In A Bridge Too Far (1977), an engaging and successful re-enactment of the Second World War disaster at Arnhem, he showed his ability to handle the logistics of telling a complex human story with a cast of thousands; and with this on his CV, he finally secured enough funding to realise his 20-year dream of bringing the life of Gandhi to the screen in 1982. In human terms, this was the pinnacle of his filmmaking career. It was an enormous critical and financial success, and dominated the Academy Awards that year, garnering 8 Oscars including Best Picture. His undisguised joy in accepting his Oscars (‘not just for me... but for the entire British film industry!’) was both loved and affectionately mimicked, and served to establish him as one of British cinema’s heavyweights.
(Gandhi [1982])
World peace was not just a vague notion for Attenborough, but a key part of his vision (he had an attraction to Buddhism for many years), and that was the driving force behind the making of Gandhi – to make an entertaining film that would inform, educate and make the world a better place. Although it will probably be held as his greatest cinematic achievement, it is perhaps his 1987 movie, Cry Freedom, which was the most influential. The movie tells the South African story of the life and death of the charismatic Black Consciousness activist Steve Biko. Once more it was a critical and financial success, even though political purists lamented the fact that Attenborough chose to give the lead roles to American actors and not to Africans (Denzel Washington played Biko, while Kevin Kline played Donald Woods, Biko's friend and ultimate biographer), and they complained also that the second half of the film was not about Biko at all, but was the story of Donald Woods’ escape from South Africa.

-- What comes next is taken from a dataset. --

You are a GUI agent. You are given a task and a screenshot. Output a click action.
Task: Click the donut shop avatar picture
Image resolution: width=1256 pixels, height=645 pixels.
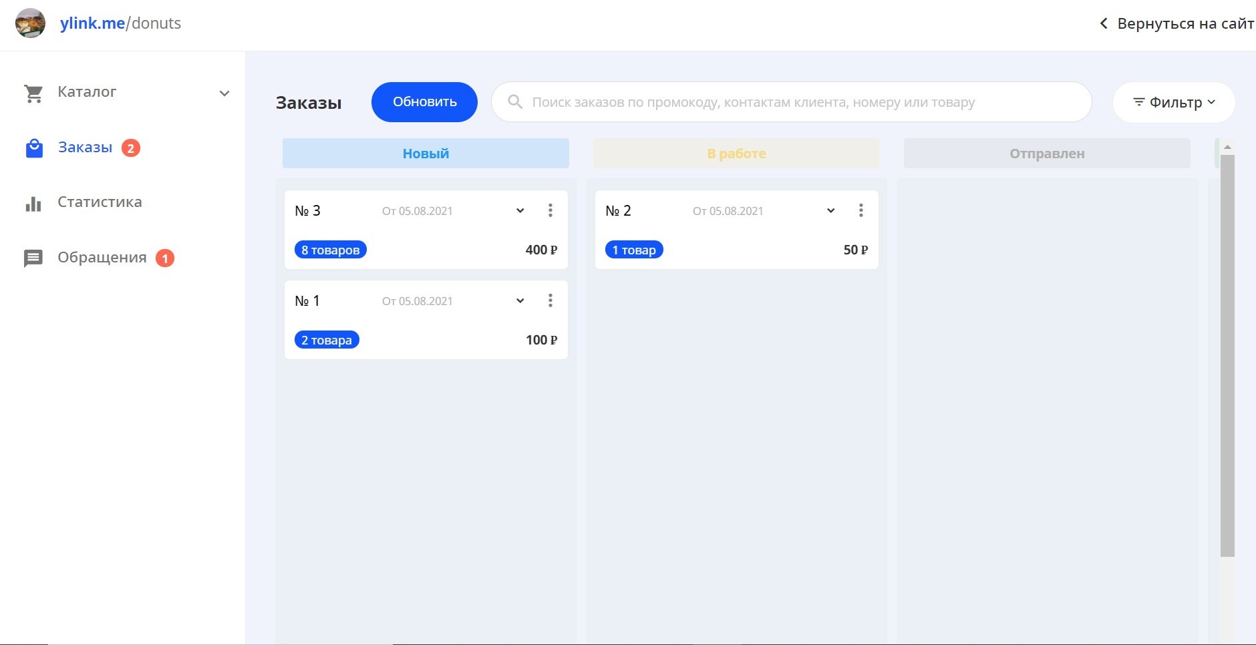coord(30,23)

Perhaps this best illustrates Attenborough’s idealistic pragmatism – he knew that unless the film told the story in an entertaining way, it would not reach the mainstream cinemas and thus would not touch the hearts and conscientise the minds of millions of people to make real the evil of Apartheid. With Cry Freedom, Attenborough arguably changed the global debate on the South African regime in a way that politicians, sportsmen, writers, musicians, academics, churchmen, journalists and documentary-makers had failed to do for decades. He took the simple thread of a normal friendship and projected it onto the big screen, and in doing so he unambiguously illuminated the untruth that lay at the heart of the sin of Apartheid.
(Cry Freedom [1987])
I remember watching a banned, illegal copy of Cry Freedom in a seminary in KwaZulu Natal in 1989, when the South African regime was still in place. The young black men watching were not tut-tutting the casting: they were enjoying the car chases and the thrills of the story, but they were also relishing their hero being played by a handsome, famous, black American movie star, and they were laughing at the Sotho jokes before the translations came up on the screen. They also saw the greatness of a man taking a stand against an unjust system and, in so doing, they got an opportunity to see that they too could play a heroic part in the liberation of the human spirit... and many of them tried.
Right at the end of the Catholic liturgy, the priest dismisses the congregation with the words, ‘Go in Peace, glorifying the Lord with your life’ and Richard Attenborough did just that.
May he rest in Peace.
Dermot Preston SJ is Provincial of the Jesuits in Britain.